§ Exercise objective: For the entries below, return the line holding "Where should I click to: Open" together with all lines after it, unchanged, and leave every picture out.

§ Input records:
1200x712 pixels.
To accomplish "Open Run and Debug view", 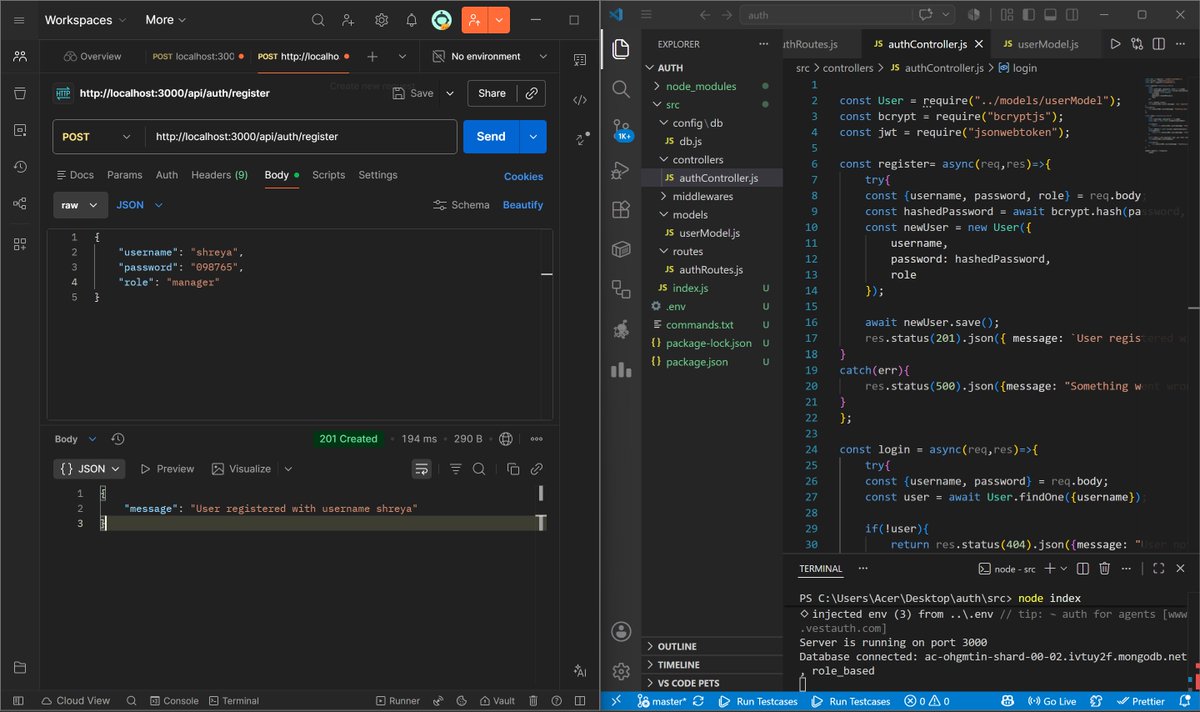I will coord(621,170).
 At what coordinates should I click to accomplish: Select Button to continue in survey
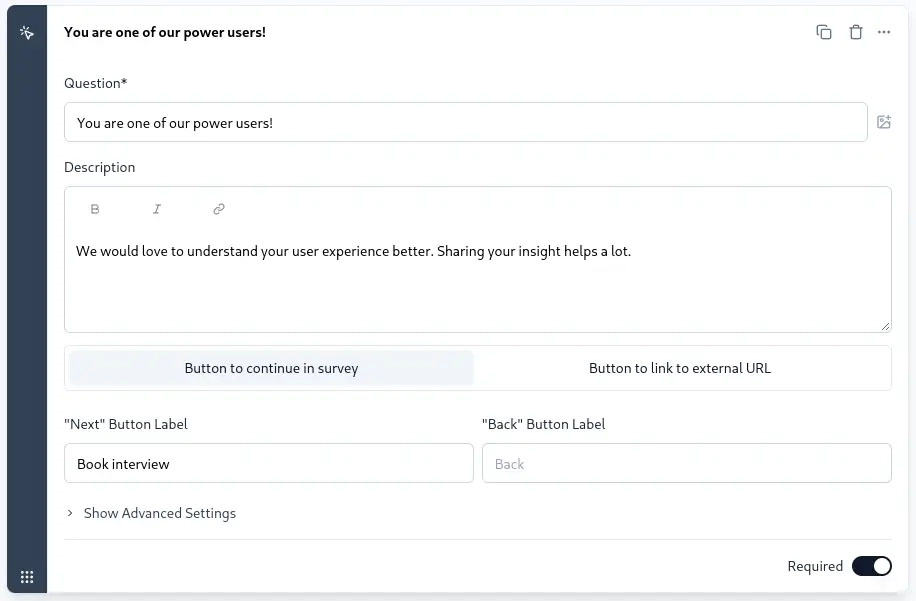[x=271, y=368]
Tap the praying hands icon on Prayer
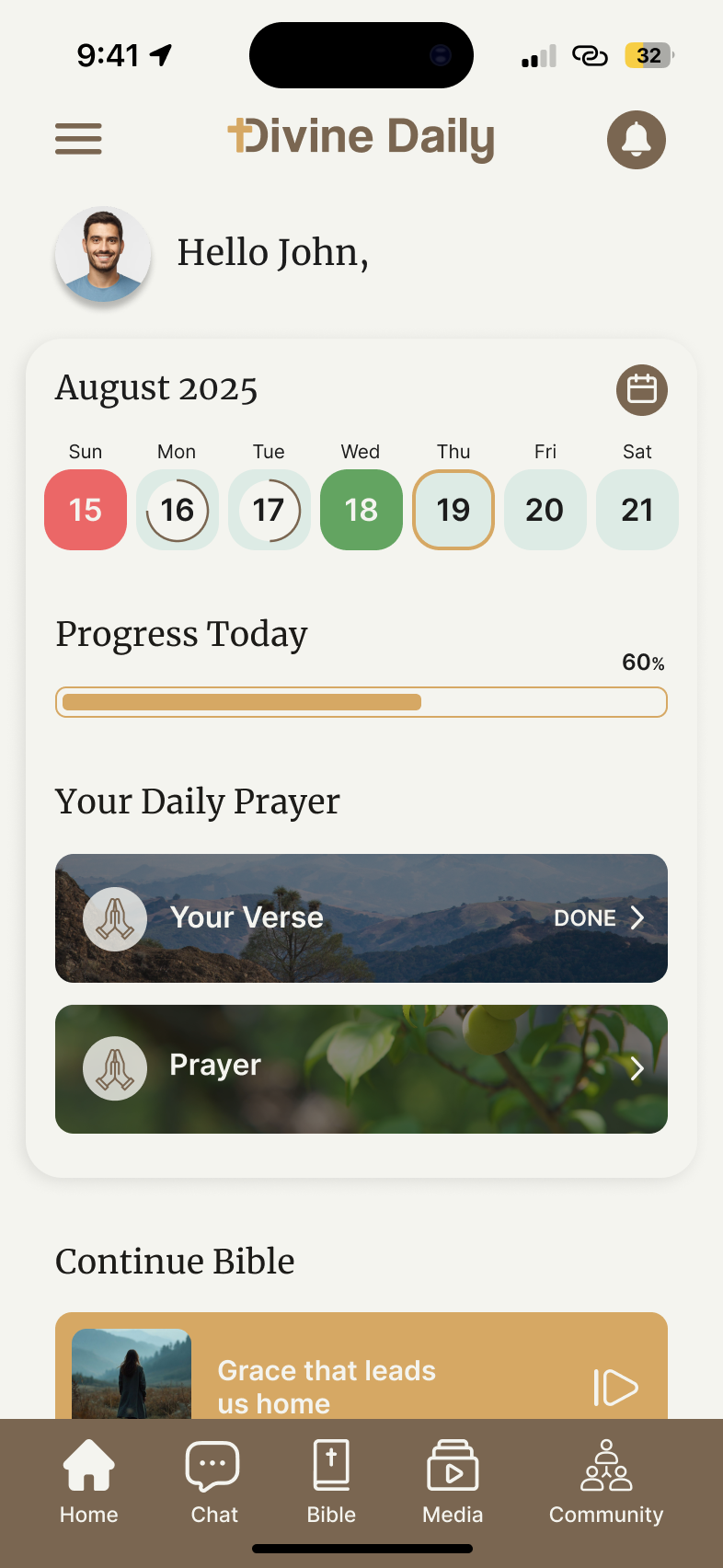 pyautogui.click(x=115, y=1068)
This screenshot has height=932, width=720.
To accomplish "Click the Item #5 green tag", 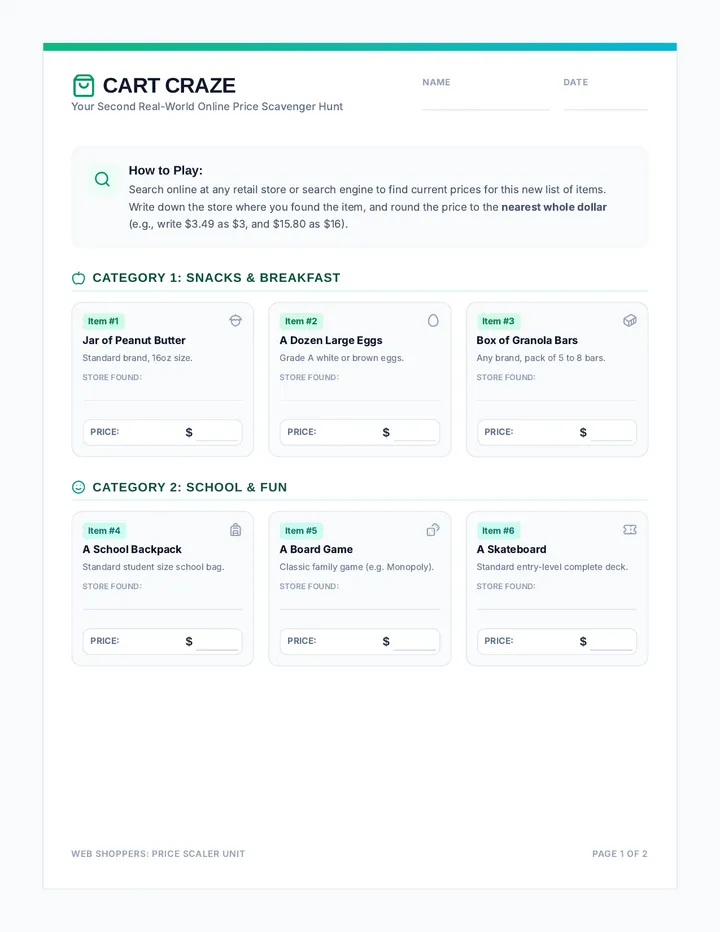I will (x=301, y=531).
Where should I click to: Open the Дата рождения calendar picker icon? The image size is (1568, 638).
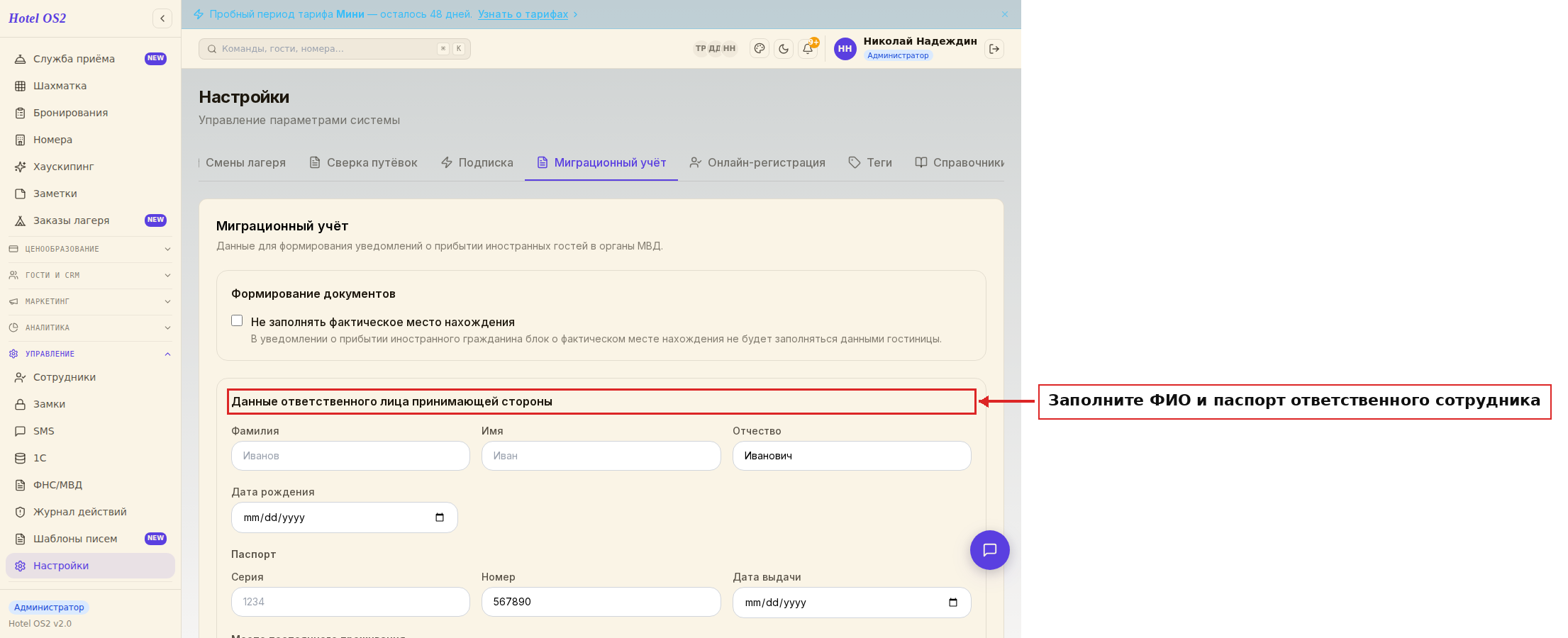pos(440,517)
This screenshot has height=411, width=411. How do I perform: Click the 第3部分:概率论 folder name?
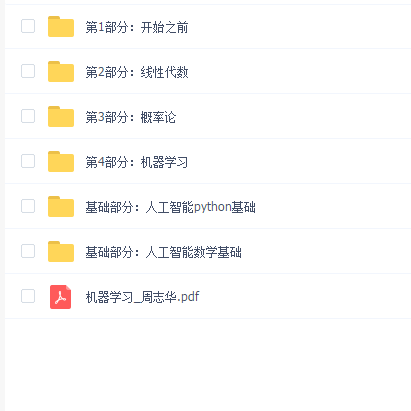click(x=131, y=117)
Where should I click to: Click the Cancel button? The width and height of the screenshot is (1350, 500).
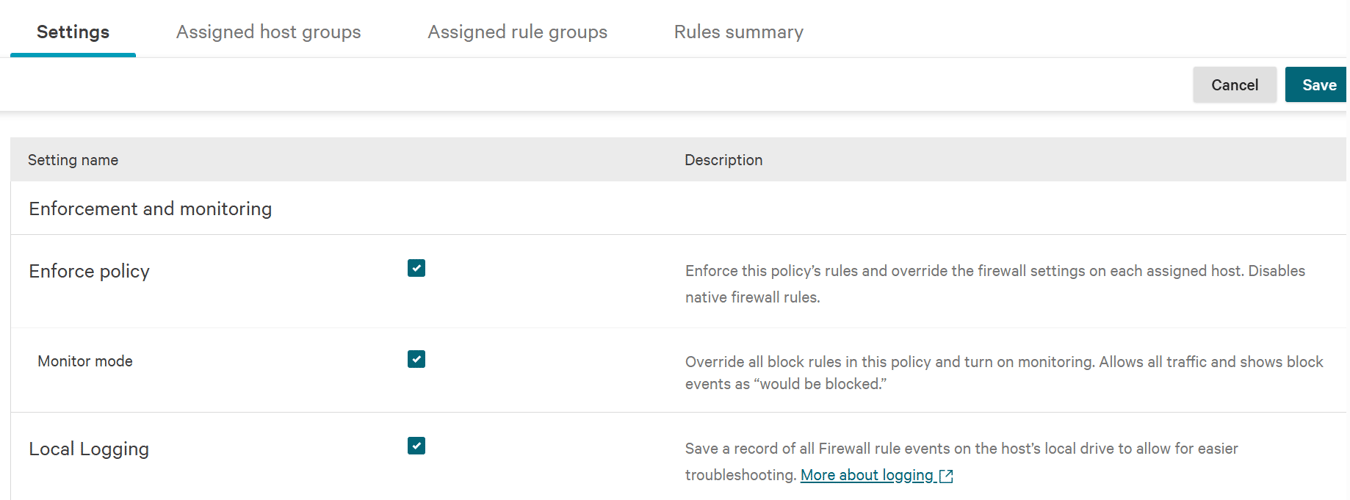[x=1234, y=85]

§ Completed task:
Where should I click to: Open the Дата рождения calendar picker icon? The image size is (1568, 638).
pos(440,517)
This screenshot has height=411, width=411. How do I perform: Click the 第3部分:概率论 folder name?
click(x=131, y=117)
Where should I click to: Click the Cancel button? The width and height of the screenshot is (1350, 500).
[x=1234, y=85]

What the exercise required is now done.